Weilheim – Ein solch knappes Ergebnis kommt im Weilheimer Stadtrat selten vor. 

Letztendlich gab es ein „Unentschieden“ bei der Frage, ob die Stadt beim Neubau des Autohauses MedeleSchäfer eine Tiefgarage für die Unterbringung der Mitarbeiterparkplätze fordert. Somit fiel die Entscheidung gegen eine Tiefgarage. Im Bauausschuss, der einige Tage vorher stattfand, sah das Ergebnis noch ganz anders aus. Eine deutliche Mehrheit sprach sich dort für die Forderung aus. Damals hätten sie allerdings das Bodengutachten noch nicht gekannt, welches MedeleSchäfer in Auftrag gegeben hatte, erklärte Brigitte Holeczek (BfW) ihre damalige Entscheidung.

Wie Manfred Stork, Sachgebietsleitung Bauverwaltung, ausführte, habe das Gutachten ergeben, dass die Tiefgarage aufgrund des Grundwassers „komplett wasserdicht“ gebaut werden müsste. Das sei für den Bauherren mit erheblichen Mehrkosten und Risiken verbunden.

Rupert Pentenrieder (BfW) sprach sich gegen eine Tiefgarage aus. Dies habe der Stadtrat bisher bei keinem Gewerbebau gefordert. Wenn müsste man das dem Investor im Vorfeld sagen. Jedoch bestehe dann die Gefahr, das Gewerbe abwandere.

Manuel Neulinger (Grüne) kam für sich zu dem Entschluss, dass das ganze Projekt nicht das sei, was er an dieser Stelle gerne sehen würde. Auf den Flächenverbrauch bezogen könne die Stadt nicht immer, wenn es konkret werde, ein Auge zudrücken. „Ein bisschen platt“ von dieser Aussage zeigte sich daraufhin Bürgermeister Markus Loth (BfW), immerhin hätte der Stadtrat den Grundsatzbeschluss bereits gefasst.

„Es ist nicht so, dass das Unternehmen einfach sagt ‚Wir bauen ein neues Autohaus‘“, machte Stefan Zirngibl (CSU) deutlich. Grund für den Neubau ist eine Forderung des Herstellers Daimler an seine Partner, wie Johannes Medele, der zusammen mit Peter Schäfer als Geschäftsführer fungiert, bei einem Pressegespräch erklärte. Zudem seien im Vorfeld verschiedene Standorte geprüft und abgewogen worden, sagte Zirngibl.

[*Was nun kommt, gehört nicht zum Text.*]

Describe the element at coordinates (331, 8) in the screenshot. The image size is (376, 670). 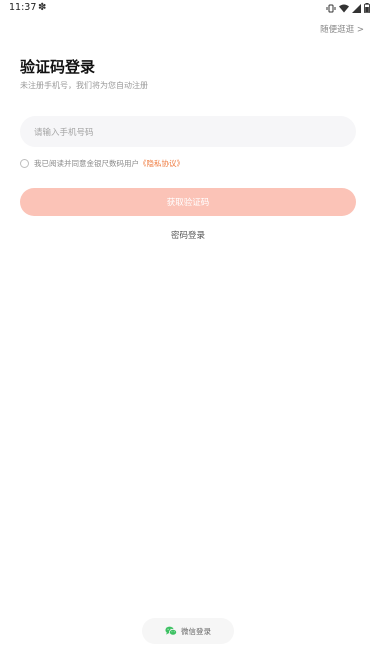
I see `vibrate-icon` at that location.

Das Gremium müsse, unabhängig von der inzwischen neuen Zusammensetzung, zu seinem Grundsatzbeschluss stehen. „Der Bauherr muss sich verlassen können.“

Laut Grünen-Vertreter Karl-Heinz Grehl sei die Grundwassersituation mittlerweile kein Hindernis mehr. In Weilheim würde „so ziemlich jede“ Tiefgarage im Grundwasser stehen. Horst Martin von der SPD sah derweil eine Tiefgarage als „schwierig aber nicht unmöglich“ an.

Dann bekamen auch die Geschäftsführer überraschend die Möglichkeit sich zu äußern. Der Neubau werde gebraucht, da das Autohaus sonst die Mercedes-Lizenz verliere, erklärte Schäfer. Er gab zudem auf Nachfrage des Kreisboten an, dass durch den Einsatz von Rasenwaben nur zwei Prozent der Fläche für die Mitarbeiterparkplätze versiegelt würden.

Mehrheitlich zugestimmt wurde der durch den Bauherren gewünschten Erweiterung der nördlichen Baugrenze um zwei Meter. Dies sei notwendig, um das dort vorgesehene Reifenlager etwas größer zu gestalten, sagte Schäfer. Er betonte jedoch, dass sie sich „deutlich weiter zurück“ von der Baugrenze halten würden, als es der alte Bebauungsplan zulässt.